Lors d’une prise de parole remarquée, le chef de l’État gabonais a souligné les limites de cette approche, tout en maintenant une relation respectueuse avec son homologue américain. Dans une déclaration sans ambiguïté, il a expliqué :
« Donald Trump est un partenaire que j’estime. Cependant, sur la question des migrants expulsés, nos positions divergent. Le Gabon ne signera aucun accord allant à l’encontre de ses intérêts nationaux. »
Cette position ferme illustre une diplomatie gabonaise soucieuse de préserver sa souveraineté, malgré les pressions extérieures. Libreville refuse ainsi de s’engager dans un dispositif qui alourdirait davantage ses infrastructures administratives et ses ressources sécuritaires, déjà sollicitées par des défis internes majeurs.

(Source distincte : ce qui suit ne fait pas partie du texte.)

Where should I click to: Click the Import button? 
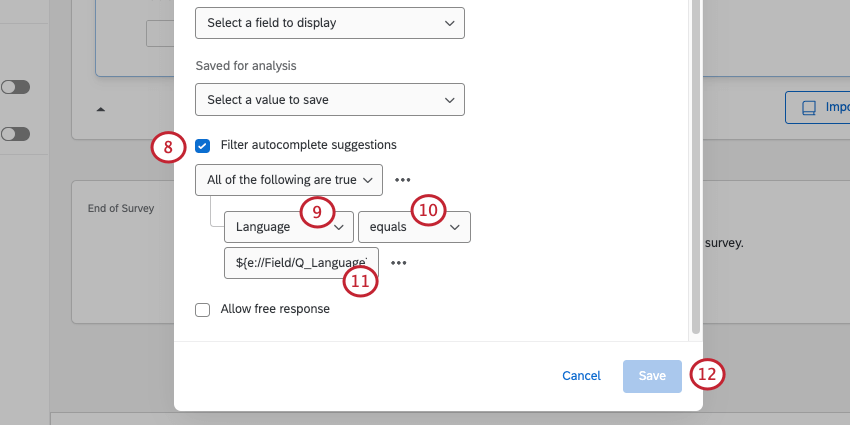[x=818, y=107]
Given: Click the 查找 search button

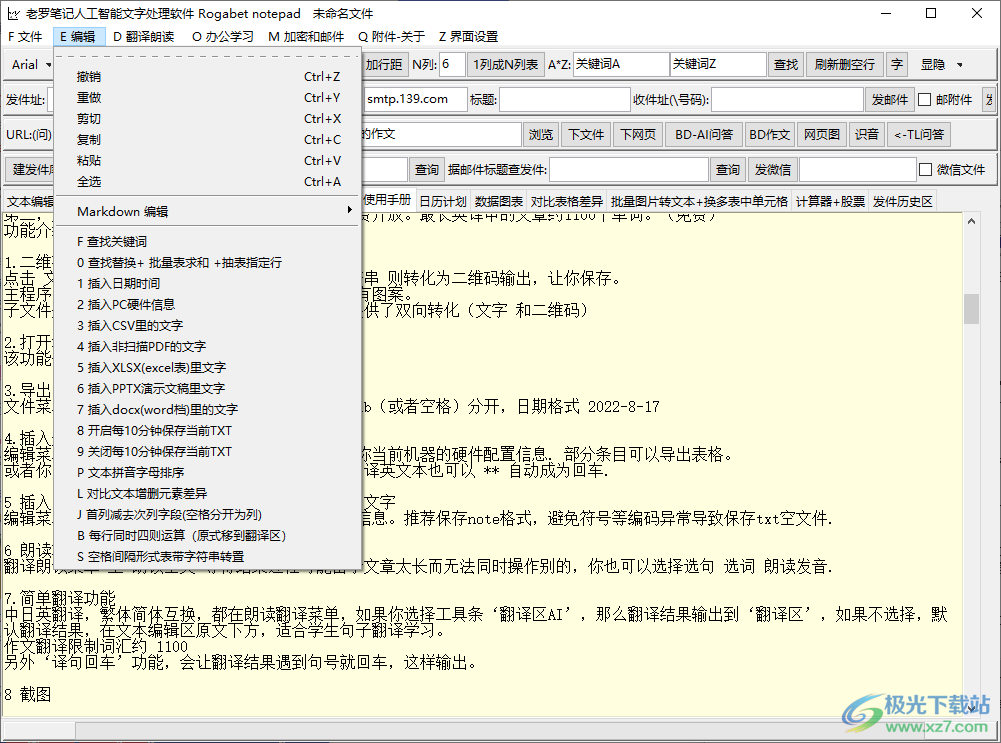Looking at the screenshot, I should (x=786, y=64).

Un refus motivé par la protection des priorités nationales
Le gouvernement gabonais justifie son rejet par la nécessité de se concentrer sur des enjeux bien plus urgents. Entre la gestion des transitions politiques, la relance économique et la préparation des prochaines élections, les autorités locales estiment ne pas avoir les moyens logistiques ni financiers d’accueillir des flux migratoires supplémentaires.
En refusant de cautionner cette externalisation forcée, le Gabon envoie un signal fort à ses partenaires internationaux. Pour Libreville, les relations diplomatiques, aussi importantes soient-elles, ne doivent jamais primer sur la stabilité et la souveraineté du pays.